[Records shown]

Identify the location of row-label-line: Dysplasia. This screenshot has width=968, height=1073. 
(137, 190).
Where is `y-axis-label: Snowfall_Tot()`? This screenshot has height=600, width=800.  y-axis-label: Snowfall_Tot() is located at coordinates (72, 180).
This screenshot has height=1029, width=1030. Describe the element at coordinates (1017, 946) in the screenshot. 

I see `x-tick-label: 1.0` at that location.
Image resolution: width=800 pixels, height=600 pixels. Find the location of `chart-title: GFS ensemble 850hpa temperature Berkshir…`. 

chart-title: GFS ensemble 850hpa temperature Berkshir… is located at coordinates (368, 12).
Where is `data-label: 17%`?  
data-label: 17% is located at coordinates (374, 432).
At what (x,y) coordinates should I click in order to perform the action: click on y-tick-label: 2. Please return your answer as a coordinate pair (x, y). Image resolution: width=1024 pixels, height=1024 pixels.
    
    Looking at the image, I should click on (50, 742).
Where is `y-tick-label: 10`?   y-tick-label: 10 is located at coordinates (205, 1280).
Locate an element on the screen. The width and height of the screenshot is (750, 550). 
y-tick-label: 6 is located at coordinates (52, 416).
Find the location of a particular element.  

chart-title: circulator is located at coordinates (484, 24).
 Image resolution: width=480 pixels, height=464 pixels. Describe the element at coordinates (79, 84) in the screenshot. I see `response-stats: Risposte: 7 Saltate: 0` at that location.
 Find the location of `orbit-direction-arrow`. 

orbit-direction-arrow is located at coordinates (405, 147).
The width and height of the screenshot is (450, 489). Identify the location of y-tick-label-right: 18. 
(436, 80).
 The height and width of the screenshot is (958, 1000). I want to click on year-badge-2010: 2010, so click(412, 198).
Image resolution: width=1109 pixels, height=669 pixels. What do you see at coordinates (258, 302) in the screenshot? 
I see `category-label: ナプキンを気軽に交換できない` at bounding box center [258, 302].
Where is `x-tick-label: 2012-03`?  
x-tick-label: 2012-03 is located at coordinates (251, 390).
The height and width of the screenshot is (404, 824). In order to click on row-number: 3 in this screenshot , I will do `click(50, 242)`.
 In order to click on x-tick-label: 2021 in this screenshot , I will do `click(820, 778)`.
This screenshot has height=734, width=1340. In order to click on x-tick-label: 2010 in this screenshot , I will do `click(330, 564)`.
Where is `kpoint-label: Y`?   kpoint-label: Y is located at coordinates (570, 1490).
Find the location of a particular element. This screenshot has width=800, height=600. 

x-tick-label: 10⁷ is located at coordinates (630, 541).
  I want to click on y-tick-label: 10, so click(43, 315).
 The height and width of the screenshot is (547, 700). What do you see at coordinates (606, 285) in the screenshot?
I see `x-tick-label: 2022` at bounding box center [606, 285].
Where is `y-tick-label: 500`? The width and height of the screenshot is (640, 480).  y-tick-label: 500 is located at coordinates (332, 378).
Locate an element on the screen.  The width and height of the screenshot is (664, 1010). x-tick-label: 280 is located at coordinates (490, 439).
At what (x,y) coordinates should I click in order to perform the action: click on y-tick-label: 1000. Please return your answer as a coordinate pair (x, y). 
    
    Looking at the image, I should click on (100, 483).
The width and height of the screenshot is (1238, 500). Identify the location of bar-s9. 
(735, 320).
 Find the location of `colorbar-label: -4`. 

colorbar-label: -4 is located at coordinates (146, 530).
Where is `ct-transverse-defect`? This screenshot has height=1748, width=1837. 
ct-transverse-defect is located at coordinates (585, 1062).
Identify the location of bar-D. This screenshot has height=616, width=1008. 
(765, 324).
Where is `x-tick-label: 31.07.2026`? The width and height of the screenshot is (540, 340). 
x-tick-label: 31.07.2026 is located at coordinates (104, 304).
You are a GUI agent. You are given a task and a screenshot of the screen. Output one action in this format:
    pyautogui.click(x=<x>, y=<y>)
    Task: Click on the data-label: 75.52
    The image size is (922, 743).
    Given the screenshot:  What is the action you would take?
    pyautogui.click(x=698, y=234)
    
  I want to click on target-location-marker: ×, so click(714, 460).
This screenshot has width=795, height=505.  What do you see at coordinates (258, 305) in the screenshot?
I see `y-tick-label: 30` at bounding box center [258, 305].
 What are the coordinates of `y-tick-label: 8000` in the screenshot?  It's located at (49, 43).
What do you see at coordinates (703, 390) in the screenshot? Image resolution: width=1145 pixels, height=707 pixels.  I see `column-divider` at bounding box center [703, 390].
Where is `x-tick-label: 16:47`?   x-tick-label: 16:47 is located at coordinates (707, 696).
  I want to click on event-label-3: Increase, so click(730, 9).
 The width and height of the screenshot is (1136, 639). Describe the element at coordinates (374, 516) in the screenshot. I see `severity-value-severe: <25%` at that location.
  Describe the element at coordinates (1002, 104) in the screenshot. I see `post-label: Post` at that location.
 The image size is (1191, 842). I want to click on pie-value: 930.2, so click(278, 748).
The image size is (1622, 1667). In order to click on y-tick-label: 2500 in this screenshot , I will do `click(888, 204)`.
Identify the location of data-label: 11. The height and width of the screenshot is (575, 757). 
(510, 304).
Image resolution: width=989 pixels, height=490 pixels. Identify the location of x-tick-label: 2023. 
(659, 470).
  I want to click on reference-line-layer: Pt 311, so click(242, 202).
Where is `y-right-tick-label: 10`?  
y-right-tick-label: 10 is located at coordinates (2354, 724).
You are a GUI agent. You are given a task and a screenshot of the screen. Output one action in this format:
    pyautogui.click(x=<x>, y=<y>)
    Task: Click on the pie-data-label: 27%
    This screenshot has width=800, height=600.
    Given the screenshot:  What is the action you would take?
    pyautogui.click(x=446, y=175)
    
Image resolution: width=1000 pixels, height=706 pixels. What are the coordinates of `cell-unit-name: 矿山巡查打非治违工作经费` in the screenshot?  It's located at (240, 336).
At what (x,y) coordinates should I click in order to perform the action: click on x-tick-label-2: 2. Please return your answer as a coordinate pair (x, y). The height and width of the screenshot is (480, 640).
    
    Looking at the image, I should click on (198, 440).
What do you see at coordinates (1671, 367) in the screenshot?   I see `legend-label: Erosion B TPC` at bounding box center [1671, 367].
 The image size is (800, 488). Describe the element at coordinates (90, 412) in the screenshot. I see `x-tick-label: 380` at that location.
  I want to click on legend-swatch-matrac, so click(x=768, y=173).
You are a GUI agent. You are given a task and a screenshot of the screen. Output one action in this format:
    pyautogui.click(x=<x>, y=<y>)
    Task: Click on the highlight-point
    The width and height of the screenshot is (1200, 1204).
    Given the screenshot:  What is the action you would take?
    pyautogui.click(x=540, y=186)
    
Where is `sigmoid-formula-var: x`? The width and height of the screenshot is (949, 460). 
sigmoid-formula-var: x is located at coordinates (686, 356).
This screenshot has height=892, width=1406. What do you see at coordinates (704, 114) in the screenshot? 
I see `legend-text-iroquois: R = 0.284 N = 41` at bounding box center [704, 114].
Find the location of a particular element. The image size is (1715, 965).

[/Records shown]

Your goal: Repeat the listing word for word from the line containing "I want to click on legend-swatch-matrac, so" through the end of the listing, both ends included.

Answer to this task:
  I want to click on legend-swatch-matrac, so click(x=768, y=173).
You are a GUI agent. You are given a task and a screenshot of the screen. Output one action in this format:
    pyautogui.click(x=<x>, y=<y>)
    Task: Click on the highlight-point
    The width and height of the screenshot is (1200, 1204).
    Given the screenshot:  What is the action you would take?
    pyautogui.click(x=540, y=186)
    
Where is `sigmoid-formula-var: x`? The width and height of the screenshot is (949, 460). 
sigmoid-formula-var: x is located at coordinates (686, 356).
This screenshot has height=892, width=1406. What do you see at coordinates (704, 114) in the screenshot? 
I see `legend-text-iroquois: R = 0.284 N = 41` at bounding box center [704, 114].
Find the location of a particular element. The image size is (1715, 965).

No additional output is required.